BookyBuggy/iStock via Getty Images
BookyBuggy/iStock via Getty Images

Paul Misencik:

This is an issue that has perplexed me for most of my life, because pneumatic tires filled with air seem like the last anachronistic, 19th-century component of a modern automobile, and an idea which should have disappeared many decades ago. In an era where even the internal combustion engine itself is giving way to electric motors, and where a new economy hatchback has exponentially more computing power than the Space Shuttle, pneumatic tires don’t seem to make sense any longer.

(And before I get flamed, I know modern tires are vastly more advanced and reliable and capable than their 1930s counterparts. Blowouts, which were a common occurrence when I was a kid, are pretty much unheard of today. Modern tires are great, but they are still vulnerable and maintenance-intensive in a way that doesn’t make any sense to me.)

Companies have experimented with non-pneumatic passenger vehicle tires in the modern age—one of the primary drivers was Michelin.
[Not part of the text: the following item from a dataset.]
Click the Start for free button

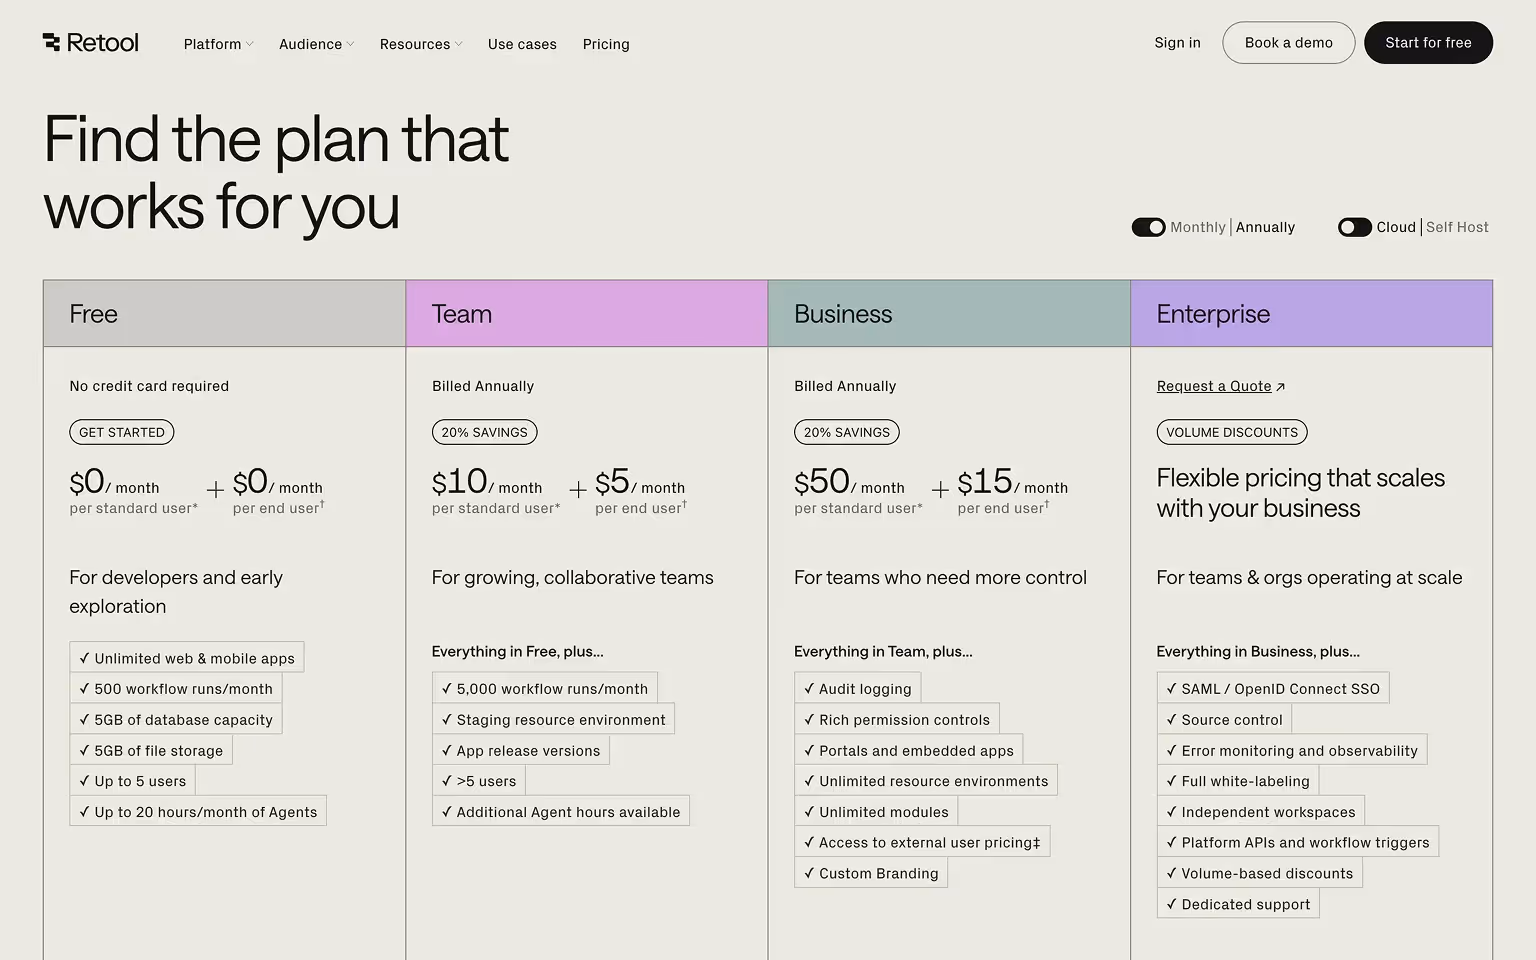1428,42
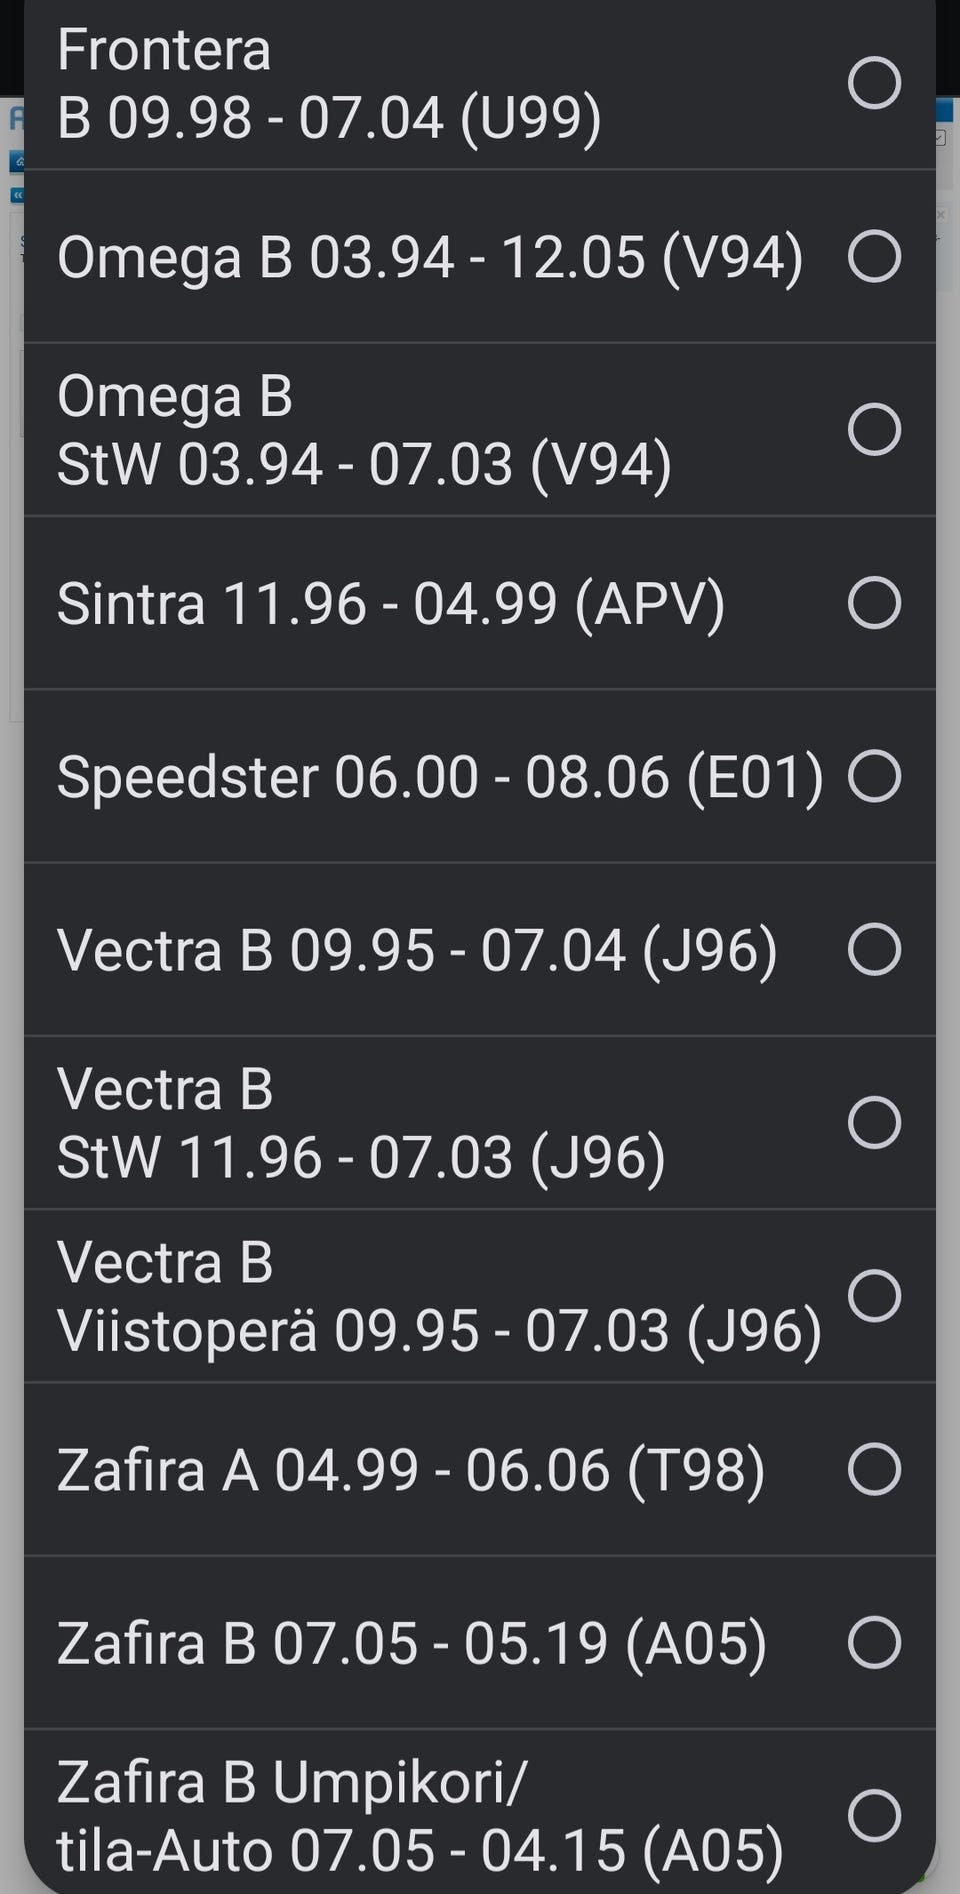This screenshot has width=960, height=1894.
Task: Pick the Sintra (APV) radio button
Action: (x=874, y=602)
But the tires weren’t filled with solid rubber. In fact, they didn’t even have sidewalls. They were open on the sides, and they had a support lattice of structural polyester ribs, with a ton of air space between the contact patch and the (now deformable) wheel.

One of the big problems with switching from pneumatic tires to non-pneumatic tires is the fact that the current air-filled tire is an important component of the suspension of a vehicle. The flex in the sidewall is a critical part of the compliance of the suspension and substantially affects a vehicle's ride and handling. (Which is why race car drivers sweat tire pressures at each corner of the vehicle so much, as even a small change in tire pressure can have a big effect on the handling and grip of a vehicle.)

If a company like Michelin wants to make a non-pneumatic tire, they'll improve their chances of finding success with it if the new design mimics the compliance and flex characteristics of the outgoing, air-filled models as closely as possible. That way, Michelin would be able to sell the new, non-pneumatic design as a retrofit to older vehicles whose suspensions were originally designed with pneumatic tires in mind. And that is hugely important because if they can’t, it becomes much more difficult to convince manufacturers to change over to the new design—particularly after the mild debacle of Michelin’s failed “TRX” metric tire idea of the 1980s, which required the use of a special wheel and which, despite being by most accounts a superior design in almost every way, never really took off. (Owners of 1980s Ferrari 512 Berlinetta Boxers and some Saab 900 turbos will know what I’m talking about here.)

Non-pneumatic Michelin tires are also rather weird looking, and it’s not clear which manufacturers, if any, would take the risk of being the first to offer them on a new car.

So that is the real issue: Any non-pneumatic tire design must be not only clearly superior to the pneumatic designs of the past, but it must be functionally identical to the outgoing models they would replace, and they must be visually acceptable to consumers.

I hope it happens, though. I hope someone cracks the nut. Pneumatic tires are a 19th-century application still being used on 21st-century vehicles, and at some point that needs to change.